Be sure underlying conditions such as hypothyroidism and diabetes are well-controlled, as these by themselves will impact your cholesterol values adversely if not well-managed. The fatty liver is probably a result of elevated cholesterol and/or triglycerides, and will usually correct with appropriate lipid management.

Start with a high soluble-fiber diet and seek professional advice on your lipid management without delay.

As regards to the statins, a reaction to one generation of statins does not mean the next generation will create problems.
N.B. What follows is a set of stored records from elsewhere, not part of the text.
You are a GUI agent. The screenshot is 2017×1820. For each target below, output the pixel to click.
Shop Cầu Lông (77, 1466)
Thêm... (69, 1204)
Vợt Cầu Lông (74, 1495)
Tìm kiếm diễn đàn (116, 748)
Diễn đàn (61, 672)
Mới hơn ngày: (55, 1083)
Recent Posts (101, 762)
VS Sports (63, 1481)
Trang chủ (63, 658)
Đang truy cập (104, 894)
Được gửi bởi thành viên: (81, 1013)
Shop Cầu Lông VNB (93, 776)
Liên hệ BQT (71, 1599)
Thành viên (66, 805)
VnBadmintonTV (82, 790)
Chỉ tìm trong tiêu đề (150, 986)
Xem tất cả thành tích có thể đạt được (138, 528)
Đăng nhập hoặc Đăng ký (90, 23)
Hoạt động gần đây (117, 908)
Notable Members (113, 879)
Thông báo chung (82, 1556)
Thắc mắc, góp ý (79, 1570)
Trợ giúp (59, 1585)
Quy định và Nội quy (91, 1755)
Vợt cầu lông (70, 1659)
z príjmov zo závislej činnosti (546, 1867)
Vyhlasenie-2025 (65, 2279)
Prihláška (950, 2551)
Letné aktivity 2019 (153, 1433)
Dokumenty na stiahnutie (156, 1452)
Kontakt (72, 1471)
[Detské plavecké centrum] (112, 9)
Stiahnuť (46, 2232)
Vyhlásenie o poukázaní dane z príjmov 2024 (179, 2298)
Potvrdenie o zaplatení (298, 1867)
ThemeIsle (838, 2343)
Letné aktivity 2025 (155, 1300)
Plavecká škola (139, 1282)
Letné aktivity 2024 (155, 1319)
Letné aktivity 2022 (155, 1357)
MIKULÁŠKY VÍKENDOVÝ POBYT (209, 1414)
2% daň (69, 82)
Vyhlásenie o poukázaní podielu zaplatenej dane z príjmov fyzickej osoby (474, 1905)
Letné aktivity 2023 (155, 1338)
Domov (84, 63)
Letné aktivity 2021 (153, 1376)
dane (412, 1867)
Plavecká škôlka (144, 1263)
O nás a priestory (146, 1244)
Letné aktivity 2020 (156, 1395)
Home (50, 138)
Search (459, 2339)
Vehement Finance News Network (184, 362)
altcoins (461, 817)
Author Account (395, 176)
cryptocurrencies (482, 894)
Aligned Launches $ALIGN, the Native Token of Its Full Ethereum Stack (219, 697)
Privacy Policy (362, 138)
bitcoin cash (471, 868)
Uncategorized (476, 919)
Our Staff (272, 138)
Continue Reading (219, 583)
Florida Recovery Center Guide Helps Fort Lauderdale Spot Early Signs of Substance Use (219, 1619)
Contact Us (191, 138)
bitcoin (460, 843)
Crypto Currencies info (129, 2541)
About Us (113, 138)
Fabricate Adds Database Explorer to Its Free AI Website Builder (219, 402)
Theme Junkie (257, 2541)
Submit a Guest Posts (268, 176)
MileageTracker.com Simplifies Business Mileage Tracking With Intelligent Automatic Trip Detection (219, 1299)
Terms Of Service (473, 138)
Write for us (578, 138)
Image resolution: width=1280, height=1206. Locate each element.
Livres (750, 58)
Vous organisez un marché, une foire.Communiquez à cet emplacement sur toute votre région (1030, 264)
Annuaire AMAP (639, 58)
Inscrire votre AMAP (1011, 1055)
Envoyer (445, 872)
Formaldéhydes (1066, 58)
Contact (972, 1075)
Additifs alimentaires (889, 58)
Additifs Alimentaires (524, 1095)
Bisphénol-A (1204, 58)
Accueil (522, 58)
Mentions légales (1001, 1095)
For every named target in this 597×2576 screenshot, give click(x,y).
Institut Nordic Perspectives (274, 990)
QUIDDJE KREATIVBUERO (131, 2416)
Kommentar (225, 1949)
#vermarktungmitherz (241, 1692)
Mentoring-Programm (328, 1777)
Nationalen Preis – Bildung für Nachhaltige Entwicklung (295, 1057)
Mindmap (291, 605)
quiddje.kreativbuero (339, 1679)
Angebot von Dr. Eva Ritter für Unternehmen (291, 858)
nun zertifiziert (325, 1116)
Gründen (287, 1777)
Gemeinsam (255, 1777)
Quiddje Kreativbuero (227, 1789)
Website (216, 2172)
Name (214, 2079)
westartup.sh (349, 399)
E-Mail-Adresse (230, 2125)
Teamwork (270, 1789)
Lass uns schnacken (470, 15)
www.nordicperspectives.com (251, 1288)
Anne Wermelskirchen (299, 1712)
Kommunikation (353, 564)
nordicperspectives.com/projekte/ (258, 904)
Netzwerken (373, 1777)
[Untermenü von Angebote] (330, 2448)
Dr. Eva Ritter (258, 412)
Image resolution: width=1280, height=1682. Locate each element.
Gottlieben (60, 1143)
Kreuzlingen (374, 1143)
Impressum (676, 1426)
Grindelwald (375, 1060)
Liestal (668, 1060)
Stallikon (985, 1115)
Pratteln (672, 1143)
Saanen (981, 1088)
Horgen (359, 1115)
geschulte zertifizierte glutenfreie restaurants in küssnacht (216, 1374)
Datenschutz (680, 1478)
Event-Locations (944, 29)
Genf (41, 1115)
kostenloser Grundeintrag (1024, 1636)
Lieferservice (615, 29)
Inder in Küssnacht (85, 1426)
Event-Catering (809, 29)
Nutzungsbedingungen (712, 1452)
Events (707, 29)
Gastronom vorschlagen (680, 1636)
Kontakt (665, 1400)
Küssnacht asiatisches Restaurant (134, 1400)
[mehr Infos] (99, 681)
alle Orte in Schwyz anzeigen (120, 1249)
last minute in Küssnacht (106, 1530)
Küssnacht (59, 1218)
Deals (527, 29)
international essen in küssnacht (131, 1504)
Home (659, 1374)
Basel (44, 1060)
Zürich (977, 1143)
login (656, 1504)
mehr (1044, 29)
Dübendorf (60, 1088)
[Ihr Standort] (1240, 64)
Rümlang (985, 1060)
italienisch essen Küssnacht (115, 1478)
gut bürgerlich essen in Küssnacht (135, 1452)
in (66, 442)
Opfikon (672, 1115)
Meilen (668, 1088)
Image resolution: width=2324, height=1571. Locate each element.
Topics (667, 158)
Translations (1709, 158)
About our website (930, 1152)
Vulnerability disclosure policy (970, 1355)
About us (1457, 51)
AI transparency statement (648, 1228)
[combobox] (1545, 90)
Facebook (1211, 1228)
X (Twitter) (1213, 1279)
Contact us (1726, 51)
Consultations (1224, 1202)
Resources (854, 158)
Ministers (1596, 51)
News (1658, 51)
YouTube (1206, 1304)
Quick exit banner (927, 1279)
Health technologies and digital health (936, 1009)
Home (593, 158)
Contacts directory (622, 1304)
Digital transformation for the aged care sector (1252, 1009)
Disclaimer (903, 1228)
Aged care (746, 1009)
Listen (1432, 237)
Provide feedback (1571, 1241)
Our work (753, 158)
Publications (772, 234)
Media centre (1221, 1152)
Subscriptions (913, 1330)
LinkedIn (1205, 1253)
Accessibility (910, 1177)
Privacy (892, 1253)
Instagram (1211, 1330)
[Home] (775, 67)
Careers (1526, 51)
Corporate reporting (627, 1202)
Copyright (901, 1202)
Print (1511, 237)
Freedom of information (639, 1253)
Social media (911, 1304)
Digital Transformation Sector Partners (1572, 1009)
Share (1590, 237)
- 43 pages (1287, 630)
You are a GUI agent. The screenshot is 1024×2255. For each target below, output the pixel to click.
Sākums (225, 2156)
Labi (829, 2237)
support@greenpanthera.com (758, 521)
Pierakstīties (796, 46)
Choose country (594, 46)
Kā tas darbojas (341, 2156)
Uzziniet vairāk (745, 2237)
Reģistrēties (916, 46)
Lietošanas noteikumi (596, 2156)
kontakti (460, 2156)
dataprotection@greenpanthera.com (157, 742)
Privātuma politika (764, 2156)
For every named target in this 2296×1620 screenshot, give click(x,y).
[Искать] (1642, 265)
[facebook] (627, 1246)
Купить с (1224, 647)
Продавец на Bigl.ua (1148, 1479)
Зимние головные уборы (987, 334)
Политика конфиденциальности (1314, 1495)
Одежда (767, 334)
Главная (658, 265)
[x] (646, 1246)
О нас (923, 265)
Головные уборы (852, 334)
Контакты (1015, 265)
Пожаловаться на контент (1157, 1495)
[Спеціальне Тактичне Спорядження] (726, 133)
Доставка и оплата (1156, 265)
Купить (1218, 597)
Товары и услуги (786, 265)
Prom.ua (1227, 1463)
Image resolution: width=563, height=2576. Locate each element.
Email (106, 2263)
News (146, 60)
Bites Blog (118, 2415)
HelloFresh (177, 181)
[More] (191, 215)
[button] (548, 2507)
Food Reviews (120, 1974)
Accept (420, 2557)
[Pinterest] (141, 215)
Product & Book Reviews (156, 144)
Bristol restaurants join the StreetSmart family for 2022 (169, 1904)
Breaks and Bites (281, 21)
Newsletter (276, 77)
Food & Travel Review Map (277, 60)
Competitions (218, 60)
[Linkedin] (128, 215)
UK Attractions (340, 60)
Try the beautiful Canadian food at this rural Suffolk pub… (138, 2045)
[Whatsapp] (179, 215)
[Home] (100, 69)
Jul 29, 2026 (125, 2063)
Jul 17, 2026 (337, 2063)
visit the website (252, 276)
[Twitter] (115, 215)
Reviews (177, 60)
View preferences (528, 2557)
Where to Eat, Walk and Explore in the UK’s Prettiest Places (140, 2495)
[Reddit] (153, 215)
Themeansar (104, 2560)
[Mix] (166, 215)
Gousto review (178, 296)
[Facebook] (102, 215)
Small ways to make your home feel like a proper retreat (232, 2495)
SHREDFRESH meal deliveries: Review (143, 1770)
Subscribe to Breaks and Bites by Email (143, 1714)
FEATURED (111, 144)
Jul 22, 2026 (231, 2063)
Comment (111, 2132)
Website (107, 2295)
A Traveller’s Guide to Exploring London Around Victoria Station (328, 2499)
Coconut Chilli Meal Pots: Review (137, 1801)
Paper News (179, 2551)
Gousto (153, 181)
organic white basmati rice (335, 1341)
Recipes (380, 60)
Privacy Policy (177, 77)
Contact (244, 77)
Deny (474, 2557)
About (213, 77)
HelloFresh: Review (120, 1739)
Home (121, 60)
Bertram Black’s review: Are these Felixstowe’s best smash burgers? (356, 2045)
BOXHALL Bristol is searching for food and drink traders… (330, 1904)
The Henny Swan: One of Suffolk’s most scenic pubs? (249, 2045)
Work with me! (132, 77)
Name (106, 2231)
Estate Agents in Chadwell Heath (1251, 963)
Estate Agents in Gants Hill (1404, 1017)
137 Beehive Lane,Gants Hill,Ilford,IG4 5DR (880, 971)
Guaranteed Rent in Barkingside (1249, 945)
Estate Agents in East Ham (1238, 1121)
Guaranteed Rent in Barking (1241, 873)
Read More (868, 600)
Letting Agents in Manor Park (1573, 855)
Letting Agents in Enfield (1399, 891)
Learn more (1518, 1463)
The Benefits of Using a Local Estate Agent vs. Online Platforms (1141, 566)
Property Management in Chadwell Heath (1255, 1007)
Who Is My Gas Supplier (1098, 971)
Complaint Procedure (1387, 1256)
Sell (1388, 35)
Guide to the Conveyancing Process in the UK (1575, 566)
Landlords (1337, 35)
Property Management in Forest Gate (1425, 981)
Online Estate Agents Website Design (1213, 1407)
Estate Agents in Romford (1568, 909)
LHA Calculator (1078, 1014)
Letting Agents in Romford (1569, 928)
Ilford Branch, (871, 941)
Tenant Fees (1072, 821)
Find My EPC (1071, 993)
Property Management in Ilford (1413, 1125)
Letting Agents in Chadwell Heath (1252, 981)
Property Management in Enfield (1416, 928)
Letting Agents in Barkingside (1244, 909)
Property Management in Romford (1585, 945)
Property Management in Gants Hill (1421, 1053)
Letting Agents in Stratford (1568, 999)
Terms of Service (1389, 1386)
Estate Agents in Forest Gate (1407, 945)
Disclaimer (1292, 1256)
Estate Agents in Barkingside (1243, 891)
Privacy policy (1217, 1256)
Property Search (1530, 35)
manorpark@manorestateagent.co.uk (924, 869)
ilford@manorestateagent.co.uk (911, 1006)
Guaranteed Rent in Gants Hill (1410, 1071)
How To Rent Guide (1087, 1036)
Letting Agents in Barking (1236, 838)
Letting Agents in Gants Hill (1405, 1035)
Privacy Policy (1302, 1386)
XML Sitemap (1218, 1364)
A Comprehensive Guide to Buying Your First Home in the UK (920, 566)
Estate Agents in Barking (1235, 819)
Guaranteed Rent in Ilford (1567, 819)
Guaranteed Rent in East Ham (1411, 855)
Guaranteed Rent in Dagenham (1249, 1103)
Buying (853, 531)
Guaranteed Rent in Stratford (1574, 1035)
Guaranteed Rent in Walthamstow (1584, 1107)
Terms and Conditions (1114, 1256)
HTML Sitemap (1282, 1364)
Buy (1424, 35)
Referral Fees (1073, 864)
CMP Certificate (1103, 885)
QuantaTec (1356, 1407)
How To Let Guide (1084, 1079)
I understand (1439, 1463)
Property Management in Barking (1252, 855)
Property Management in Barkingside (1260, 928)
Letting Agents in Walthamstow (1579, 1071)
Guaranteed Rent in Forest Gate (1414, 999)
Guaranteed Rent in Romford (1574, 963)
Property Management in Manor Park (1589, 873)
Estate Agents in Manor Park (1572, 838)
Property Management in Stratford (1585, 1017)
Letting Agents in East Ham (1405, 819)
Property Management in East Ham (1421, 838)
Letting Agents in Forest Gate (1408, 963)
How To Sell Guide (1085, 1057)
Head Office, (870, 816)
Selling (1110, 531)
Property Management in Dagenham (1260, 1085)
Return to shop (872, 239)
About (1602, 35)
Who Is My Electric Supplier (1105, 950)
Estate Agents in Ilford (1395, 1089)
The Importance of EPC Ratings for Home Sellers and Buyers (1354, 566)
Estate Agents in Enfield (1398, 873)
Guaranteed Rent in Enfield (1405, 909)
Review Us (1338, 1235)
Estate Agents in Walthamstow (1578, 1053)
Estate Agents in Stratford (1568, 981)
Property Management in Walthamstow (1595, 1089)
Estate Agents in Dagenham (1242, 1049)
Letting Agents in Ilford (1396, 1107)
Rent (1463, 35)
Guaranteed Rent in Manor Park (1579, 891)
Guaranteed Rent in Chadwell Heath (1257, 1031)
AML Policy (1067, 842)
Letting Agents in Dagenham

Many of the first generation, such as Mevacor, created many side effects that have been lessened in later generations since they appear to act slightly differently in different individuals. I rarely see reactions with Lipitor when Co-Q10 is added as a supplement, and I rarely see reactions in patients who are taking Crestor, a fourth generation drug.

Triglyceride management has been revolutionized in many patients without having to resort to additional medications by widespread use of Lovaza (FDA purity prescription DHA/EHA omega-3). Lipid-rich plaque will deposit rapidly with cholesterol values of 300. This plaque in your vessels accumulates and destabilizes easily. This predisposes you to unstable plaque complications that include premature heart attack and stroke.